→ DIRECTIONS FOR THIS TASK
In the data below, find every line with the string "hamburger" and pull it out.
════════
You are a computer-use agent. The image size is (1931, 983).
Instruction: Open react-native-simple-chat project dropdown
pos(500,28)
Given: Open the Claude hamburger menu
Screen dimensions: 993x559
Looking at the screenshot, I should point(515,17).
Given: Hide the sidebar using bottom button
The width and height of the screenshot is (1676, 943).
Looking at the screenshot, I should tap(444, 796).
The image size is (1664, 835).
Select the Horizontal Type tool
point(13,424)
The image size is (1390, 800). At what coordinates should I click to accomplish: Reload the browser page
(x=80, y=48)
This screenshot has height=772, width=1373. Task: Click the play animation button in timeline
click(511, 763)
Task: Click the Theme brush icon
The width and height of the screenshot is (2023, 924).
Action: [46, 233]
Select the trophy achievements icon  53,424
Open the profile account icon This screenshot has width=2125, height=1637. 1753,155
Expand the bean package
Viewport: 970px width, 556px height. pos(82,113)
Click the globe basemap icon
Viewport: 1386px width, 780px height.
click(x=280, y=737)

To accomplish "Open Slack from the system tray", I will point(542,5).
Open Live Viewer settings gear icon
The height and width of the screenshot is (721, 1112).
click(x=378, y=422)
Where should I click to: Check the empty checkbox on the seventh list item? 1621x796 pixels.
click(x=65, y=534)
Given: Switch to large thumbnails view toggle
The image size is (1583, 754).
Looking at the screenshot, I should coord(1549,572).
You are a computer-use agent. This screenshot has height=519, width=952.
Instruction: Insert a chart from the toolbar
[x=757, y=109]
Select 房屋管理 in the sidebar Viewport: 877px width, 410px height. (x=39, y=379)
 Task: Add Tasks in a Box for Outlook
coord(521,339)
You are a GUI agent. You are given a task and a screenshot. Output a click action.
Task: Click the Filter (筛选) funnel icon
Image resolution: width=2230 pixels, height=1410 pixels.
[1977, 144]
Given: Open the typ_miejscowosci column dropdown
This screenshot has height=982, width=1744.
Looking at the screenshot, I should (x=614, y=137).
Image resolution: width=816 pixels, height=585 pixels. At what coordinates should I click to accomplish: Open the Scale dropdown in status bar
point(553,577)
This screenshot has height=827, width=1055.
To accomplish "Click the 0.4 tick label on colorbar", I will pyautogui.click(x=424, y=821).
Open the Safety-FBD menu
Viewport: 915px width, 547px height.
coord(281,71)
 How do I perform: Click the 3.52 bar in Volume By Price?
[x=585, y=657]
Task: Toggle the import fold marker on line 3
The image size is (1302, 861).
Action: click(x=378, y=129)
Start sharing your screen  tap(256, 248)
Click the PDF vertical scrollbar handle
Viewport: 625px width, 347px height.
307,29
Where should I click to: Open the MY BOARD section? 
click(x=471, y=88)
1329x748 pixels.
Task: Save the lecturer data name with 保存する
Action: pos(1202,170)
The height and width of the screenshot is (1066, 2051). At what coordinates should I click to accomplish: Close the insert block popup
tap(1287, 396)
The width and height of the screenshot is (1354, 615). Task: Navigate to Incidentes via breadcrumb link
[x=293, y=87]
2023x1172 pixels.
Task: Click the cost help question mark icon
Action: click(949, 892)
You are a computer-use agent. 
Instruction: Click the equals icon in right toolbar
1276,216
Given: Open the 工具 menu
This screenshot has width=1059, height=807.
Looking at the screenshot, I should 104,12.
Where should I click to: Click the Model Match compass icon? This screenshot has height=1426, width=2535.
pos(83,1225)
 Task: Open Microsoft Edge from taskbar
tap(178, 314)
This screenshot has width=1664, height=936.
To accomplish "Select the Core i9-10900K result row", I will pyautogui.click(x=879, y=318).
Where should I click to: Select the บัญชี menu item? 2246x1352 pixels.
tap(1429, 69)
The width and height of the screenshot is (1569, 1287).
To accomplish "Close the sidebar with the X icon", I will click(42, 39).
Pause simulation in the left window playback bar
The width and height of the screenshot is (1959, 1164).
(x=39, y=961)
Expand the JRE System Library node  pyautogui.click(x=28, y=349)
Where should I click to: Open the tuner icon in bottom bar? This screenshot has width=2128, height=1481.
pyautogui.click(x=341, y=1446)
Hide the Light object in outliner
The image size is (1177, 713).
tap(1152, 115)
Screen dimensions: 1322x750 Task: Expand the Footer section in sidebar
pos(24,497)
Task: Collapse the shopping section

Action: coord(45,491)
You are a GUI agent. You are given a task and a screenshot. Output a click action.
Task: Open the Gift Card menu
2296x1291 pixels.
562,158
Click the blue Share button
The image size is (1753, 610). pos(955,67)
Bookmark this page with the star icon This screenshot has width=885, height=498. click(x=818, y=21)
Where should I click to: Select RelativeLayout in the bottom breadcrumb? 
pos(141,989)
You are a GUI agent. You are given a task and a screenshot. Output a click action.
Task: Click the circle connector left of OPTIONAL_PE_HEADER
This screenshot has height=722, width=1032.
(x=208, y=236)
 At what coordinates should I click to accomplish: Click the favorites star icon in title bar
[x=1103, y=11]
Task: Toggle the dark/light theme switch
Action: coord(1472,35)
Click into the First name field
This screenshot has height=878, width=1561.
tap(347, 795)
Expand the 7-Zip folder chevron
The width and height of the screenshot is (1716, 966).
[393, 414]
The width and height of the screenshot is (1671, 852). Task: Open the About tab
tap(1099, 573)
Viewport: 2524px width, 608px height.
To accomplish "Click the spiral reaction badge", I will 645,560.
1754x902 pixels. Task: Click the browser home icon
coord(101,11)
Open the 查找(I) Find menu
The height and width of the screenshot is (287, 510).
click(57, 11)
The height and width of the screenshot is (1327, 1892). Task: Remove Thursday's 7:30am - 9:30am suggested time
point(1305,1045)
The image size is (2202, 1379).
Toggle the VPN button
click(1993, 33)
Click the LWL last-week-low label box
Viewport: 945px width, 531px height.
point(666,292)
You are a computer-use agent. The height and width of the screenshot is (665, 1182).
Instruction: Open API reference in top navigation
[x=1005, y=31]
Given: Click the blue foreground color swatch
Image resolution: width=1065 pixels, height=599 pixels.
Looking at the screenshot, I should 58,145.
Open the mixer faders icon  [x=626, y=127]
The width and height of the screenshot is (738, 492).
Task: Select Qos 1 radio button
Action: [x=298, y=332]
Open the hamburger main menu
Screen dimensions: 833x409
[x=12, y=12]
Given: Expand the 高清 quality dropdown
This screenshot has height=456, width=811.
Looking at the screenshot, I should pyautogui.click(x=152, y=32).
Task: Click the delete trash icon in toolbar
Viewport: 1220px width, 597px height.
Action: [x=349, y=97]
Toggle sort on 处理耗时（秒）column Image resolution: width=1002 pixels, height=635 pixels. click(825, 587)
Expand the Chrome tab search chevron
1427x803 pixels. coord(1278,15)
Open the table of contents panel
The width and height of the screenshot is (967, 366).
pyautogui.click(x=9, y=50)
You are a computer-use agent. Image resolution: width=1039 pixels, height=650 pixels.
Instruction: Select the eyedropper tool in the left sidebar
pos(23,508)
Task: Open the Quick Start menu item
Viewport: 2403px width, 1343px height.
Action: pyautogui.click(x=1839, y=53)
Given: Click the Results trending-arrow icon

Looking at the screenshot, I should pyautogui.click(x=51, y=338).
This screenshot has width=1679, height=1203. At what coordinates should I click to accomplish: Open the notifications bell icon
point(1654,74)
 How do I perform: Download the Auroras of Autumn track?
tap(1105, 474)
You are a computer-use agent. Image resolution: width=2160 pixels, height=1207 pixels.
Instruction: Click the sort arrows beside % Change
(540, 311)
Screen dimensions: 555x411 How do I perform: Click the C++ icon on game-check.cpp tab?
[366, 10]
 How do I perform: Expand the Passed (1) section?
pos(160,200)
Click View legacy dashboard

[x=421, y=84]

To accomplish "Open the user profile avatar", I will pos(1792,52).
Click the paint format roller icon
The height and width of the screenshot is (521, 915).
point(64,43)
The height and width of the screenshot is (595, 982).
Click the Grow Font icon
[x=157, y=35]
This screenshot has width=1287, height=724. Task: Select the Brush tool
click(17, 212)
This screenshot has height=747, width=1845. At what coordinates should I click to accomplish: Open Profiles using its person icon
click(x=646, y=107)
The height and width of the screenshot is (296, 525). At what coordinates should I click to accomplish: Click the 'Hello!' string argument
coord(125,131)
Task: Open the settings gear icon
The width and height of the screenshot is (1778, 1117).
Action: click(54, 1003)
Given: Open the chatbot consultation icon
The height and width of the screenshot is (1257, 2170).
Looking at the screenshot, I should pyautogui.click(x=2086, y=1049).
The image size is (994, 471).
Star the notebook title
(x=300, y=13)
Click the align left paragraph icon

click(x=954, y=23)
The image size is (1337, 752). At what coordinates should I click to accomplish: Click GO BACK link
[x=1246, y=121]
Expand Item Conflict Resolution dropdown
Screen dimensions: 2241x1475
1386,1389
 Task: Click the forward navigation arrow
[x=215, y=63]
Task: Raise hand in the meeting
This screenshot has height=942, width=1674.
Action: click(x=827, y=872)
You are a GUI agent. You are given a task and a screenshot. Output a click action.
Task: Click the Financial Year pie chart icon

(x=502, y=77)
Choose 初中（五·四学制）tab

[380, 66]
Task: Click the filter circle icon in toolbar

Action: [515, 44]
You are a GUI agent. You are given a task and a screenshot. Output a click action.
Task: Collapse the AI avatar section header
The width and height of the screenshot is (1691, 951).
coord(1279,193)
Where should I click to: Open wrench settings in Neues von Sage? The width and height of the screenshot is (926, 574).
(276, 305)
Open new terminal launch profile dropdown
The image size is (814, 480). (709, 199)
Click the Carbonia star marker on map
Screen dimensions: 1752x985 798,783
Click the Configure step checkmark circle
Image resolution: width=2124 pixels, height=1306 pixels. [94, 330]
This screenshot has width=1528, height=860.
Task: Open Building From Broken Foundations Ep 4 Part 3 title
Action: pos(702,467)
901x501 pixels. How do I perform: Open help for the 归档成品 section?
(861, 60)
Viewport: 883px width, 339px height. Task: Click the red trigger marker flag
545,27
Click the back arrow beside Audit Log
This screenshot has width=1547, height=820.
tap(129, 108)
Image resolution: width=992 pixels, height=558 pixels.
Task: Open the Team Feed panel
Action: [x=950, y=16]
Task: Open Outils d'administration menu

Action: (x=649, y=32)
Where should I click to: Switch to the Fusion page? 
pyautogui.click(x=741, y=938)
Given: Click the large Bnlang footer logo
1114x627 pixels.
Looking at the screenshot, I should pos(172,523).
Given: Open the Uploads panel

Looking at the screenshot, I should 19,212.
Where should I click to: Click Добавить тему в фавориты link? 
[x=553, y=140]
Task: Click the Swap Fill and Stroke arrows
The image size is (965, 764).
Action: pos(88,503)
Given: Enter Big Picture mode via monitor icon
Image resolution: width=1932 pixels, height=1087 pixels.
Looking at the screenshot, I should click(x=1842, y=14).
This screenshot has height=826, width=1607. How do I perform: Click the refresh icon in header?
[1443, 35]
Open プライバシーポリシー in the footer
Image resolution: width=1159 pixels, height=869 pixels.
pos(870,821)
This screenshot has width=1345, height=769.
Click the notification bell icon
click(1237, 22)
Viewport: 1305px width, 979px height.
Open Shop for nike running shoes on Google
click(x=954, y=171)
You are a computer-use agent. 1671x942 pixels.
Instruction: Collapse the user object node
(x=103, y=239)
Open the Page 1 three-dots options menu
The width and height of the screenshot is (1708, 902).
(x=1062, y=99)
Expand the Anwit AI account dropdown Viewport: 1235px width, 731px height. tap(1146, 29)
════════
→ RESPONSE AREA
Given: Open the Claude hamburger menu
Open the hamburger main menu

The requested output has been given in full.